For all bash exercises that I have done so far, I did not use any external, non-builtin features just to exhaust what are the possibilities with it. Going back to anagram, the one test that is failing is against this:

user@debian:~/programming/$ cat -n anagram.bat
    83  @test "anagrams must use all letters exactly once" {
    84    #[[ $BATS_RUN_SKIPPED == "true" ]] || skip
    85    run bash "tapper" "patter"
    86    assert_success
    87    refute_output
    88  }

And the test report:

user@debian:~/programming/$ bats anagram.bats 
 ✓ no matches
 ✓ detects two anagrams
 ✓ does not detect anagram subsets
 ✓ detects anagram
 ✓ detects three anagrams
 ✓ detects multiple anagrams with different case
 ✓ does not detect non-anagrams with identical checksum
 ✓ detects anagrams case-insensitively
 ✓ detects anagrams using case-insensitive subject
 ✓ detects anagrams using case-insensitive possible matches
 ✓ does not detect a anagram if the original word is repeated
 ✗ anagrams must use all letters exactly once
   (from function `refute_output' in file bats-extra.bash, line 611,
    in test file anagram.bats, line 87)
     `refute_output' failed
   -- output non-empty, but expected no output --
   output : patter
 ✓ words are not anagrams of themselves
 ✓ words are not anagrams of themselves even if letter case is partially different
 ✓ words are not anagrams of themselves even if letter case is completely different
 ✓ words other than themselves can be anagrams

16 tests, 1 failure

The failure (I think) is due to the character t on the test word patter being repeated. To resolve that, I’m thinking of creating a sort function where it walks through the entire string and checks for any duplicates. But since I’m thinking of implementing sort in pure bash function, are they any guides/tips you can provide? I understand that it may be a bit silly to avoid the external command sort, but it’s just me.

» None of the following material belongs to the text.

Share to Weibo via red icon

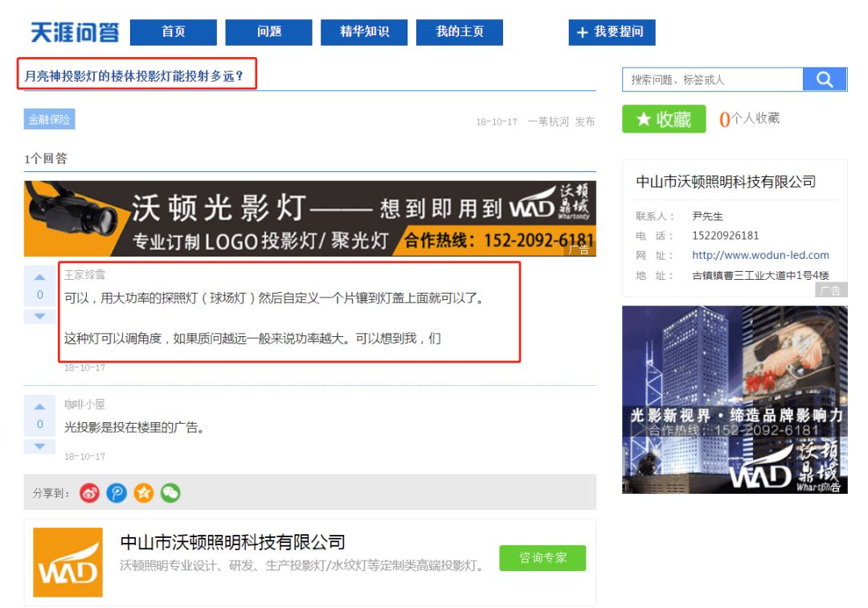pos(90,493)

I did not include my code as it still messy am looking only for some pointers on how to create a bash sort function.

As always, thanks a lot!

Do you need to sort chars to track if you’ve seen the char and/or if it shows up multiple times?

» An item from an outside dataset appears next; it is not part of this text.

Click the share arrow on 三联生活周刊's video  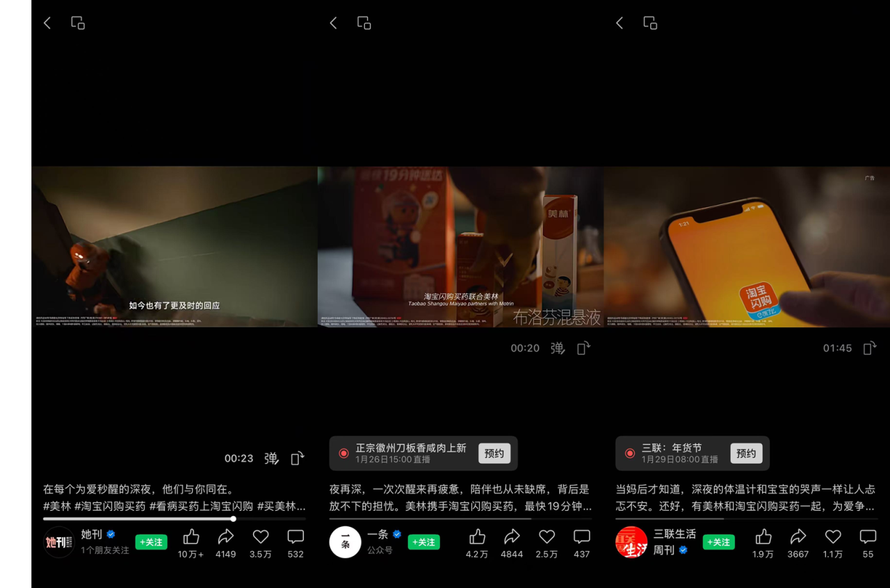click(x=798, y=537)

If I can find any char that shows up multiple times without sorting, that would be optimal. But I am not sure if I need to sort it out first, then check?

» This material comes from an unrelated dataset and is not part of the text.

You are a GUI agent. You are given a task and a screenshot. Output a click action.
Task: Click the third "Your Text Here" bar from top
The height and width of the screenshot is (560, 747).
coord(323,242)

This is the structure of my idea:

for ((i=0,x=$((i+1));i<${#mystring};i++)) {
# if mystring is sorted, I can try?
if [[ ${mystring:i:1} -lt ${mystring:x:1} ]]; then .... is where I ran out of ideas on how to compare char by char..

I'll change the title to be more specific to what I want.

Sure. If you first sorted, you could find dupes by comparing neighboring letters.

What if you wanted to count the occurrences of each letter? Could you build a mapping of letter to occurrences? Could you use that for detecting dupes?

Thanks for the pointer @IsaacG . I was able to create a function that does what I want by using a declarative array and initialise all keys with 0 values.

    16      function check_for_duplicate_char() {
    17          input="${1,,}"            
    18          declare -A myhash                     
    19          for ((i=0;i<${#input};i++)) {
    20              myhash+=( ["${input:i:1}"]=0 )
    21          }                          
    22          # Iterate through again to get any chars that shows up more than once.                         
    23          for ((i=0;i<${#input};i++)) {         
    24              key="${input:i:1}"
    25              echo "key:$key -- current value:${myhash[$key]}"
    26              myhash+=( [$key]=$((${myhash[$key]}+1)) )
    27          }   
1 Like

Note, you shouldn’t need to preset all the values to 0. You can drop the first loop. If you just want unique or not, you don’t even need to increment the value! It’s enough to just check for existence.

Indeed. All my tests are now passing ok, so this has now been resolved. Thanks!